Barna Liebháber (19 April 1946 – 5 January 2024) was a Hungarian footballer. Sometimes also known as Barna Lázár, he played for Vasas and various clubs across Western Europe, notably playing in the Bundesliga with Alemannia Aachen and the Ligue 1 with Angoulême as a defender. He also briefly represented Hungary U21 on one occasion.
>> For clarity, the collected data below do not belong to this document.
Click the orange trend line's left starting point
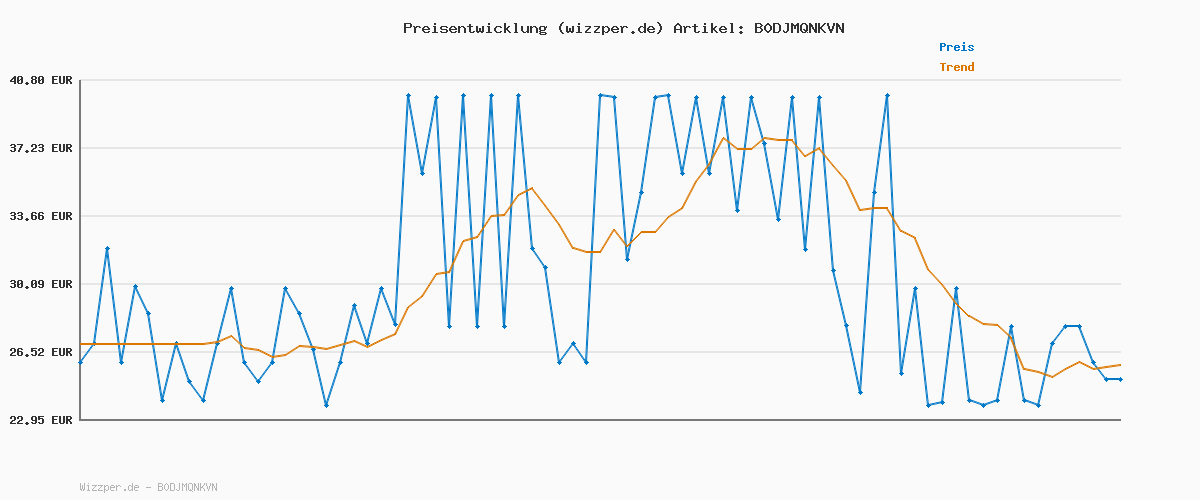The height and width of the screenshot is (500, 1200). pos(80,344)
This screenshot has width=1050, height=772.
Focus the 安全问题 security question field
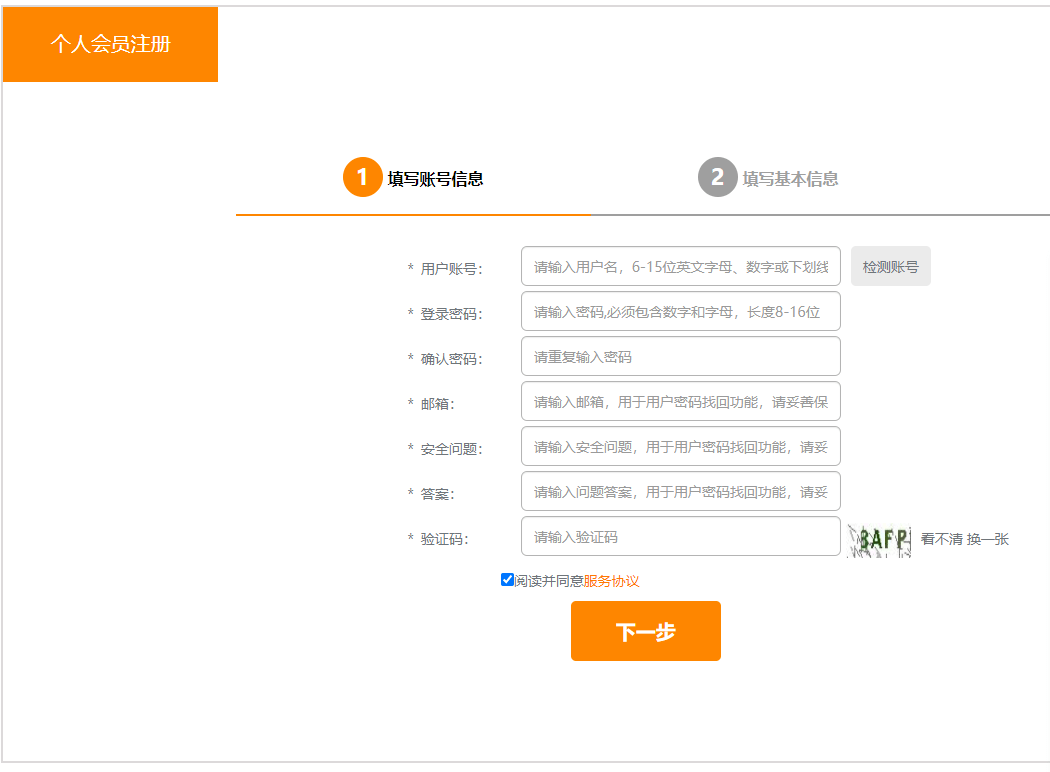[x=680, y=447]
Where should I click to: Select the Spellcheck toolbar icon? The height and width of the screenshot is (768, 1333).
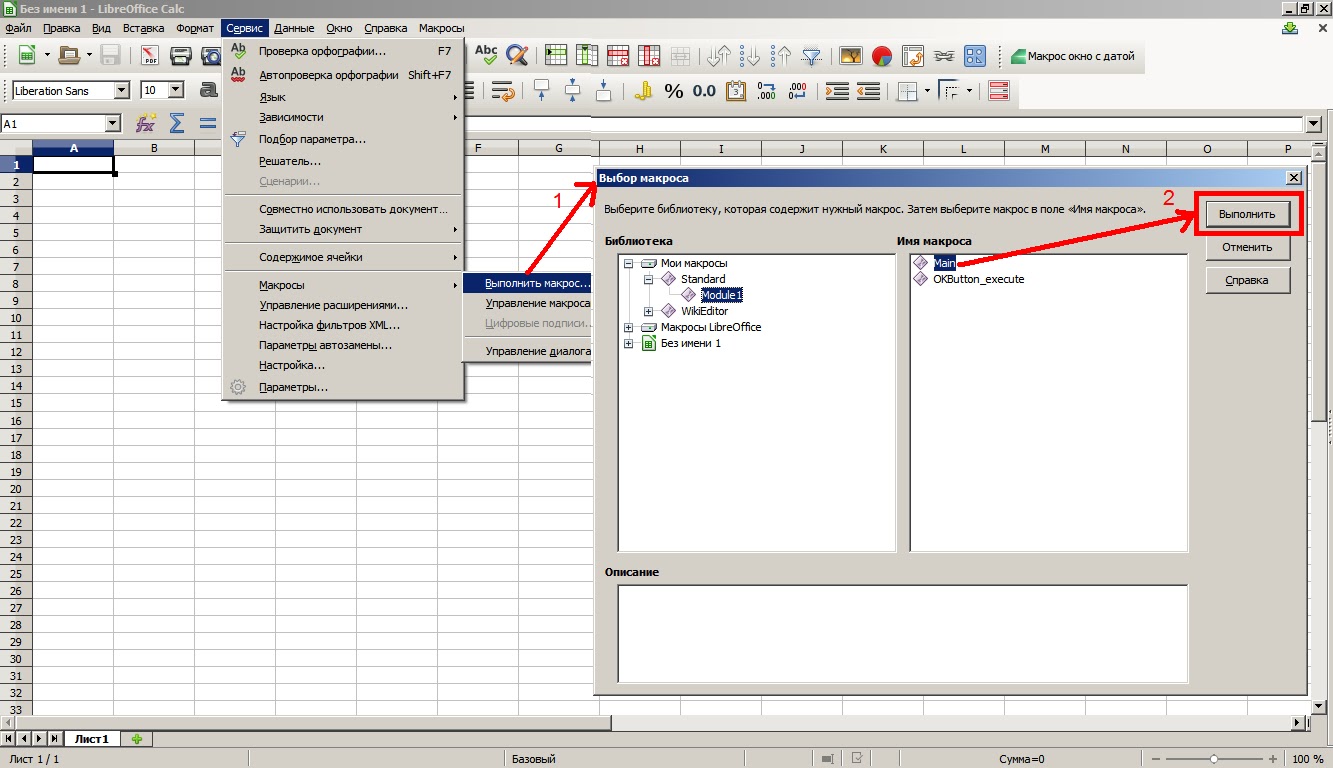click(486, 56)
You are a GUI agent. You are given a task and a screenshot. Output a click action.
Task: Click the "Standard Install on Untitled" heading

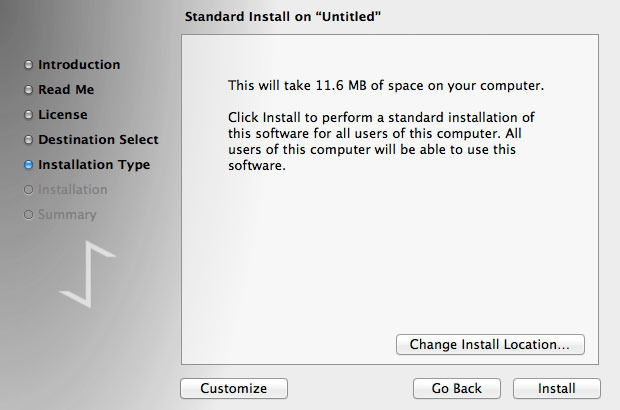click(x=284, y=17)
==Career as a footballer==
Liebháber began his career by playing for the youth sector of Vasas and would be promoted to the senior squad for the 1964 season. He would play in a golden age for the club as he would make the starting XI for the club in the 1965 and 1966 Nemzeti Bajnokság I under club manager Lajos Csordás. He remained until the 1967 season with this season also having him score his first goal at the Népstadion on 16 April 1967 as he would make 18 appearances for the club. He spent the rest of his career with foreign clubs, following other players such as Attila Ladinszky, Gyula Visnyei, and István Kenderesi in a growing trend in Hungarian football by the 1970s. He first played for Alemannia Aachen for their 1968–69 season in where the club would reach the semi-finals of the 1968–69 Bundesliga. Following this success, he went to the Netherlands to play for AZ in their 1969–70 season for the 1969–70 Eredivisie. However, during the middle of the season, he would play for Angoulême for the 1969–70 French Division 1 as the club would end in fourth place by the end of the season. He then played in Belgium for Lierse S.K. for the 1970–71 Belgian First Division in which the club would reach fourth and spend his next two active seasons in Austria with Admira Wacker and Linzer ASK. He spent his last seasons with the first half of the 1975–76 FC Utrecht season before retiring by 1975.

==Career as a manager==
Liebháber would return to the world of football as a player-manager for SV Lurup in 1981. He then had a far more notable position with Benin from 1983 to 1986. He then returned to Vasas as a field coach in 1990 and had his final managerial position with Victoria Hamburg in 1995.

==Later life==
He died on January 5, 2024, and his funeral was held on January 15, 2024, at Nagykovácsi.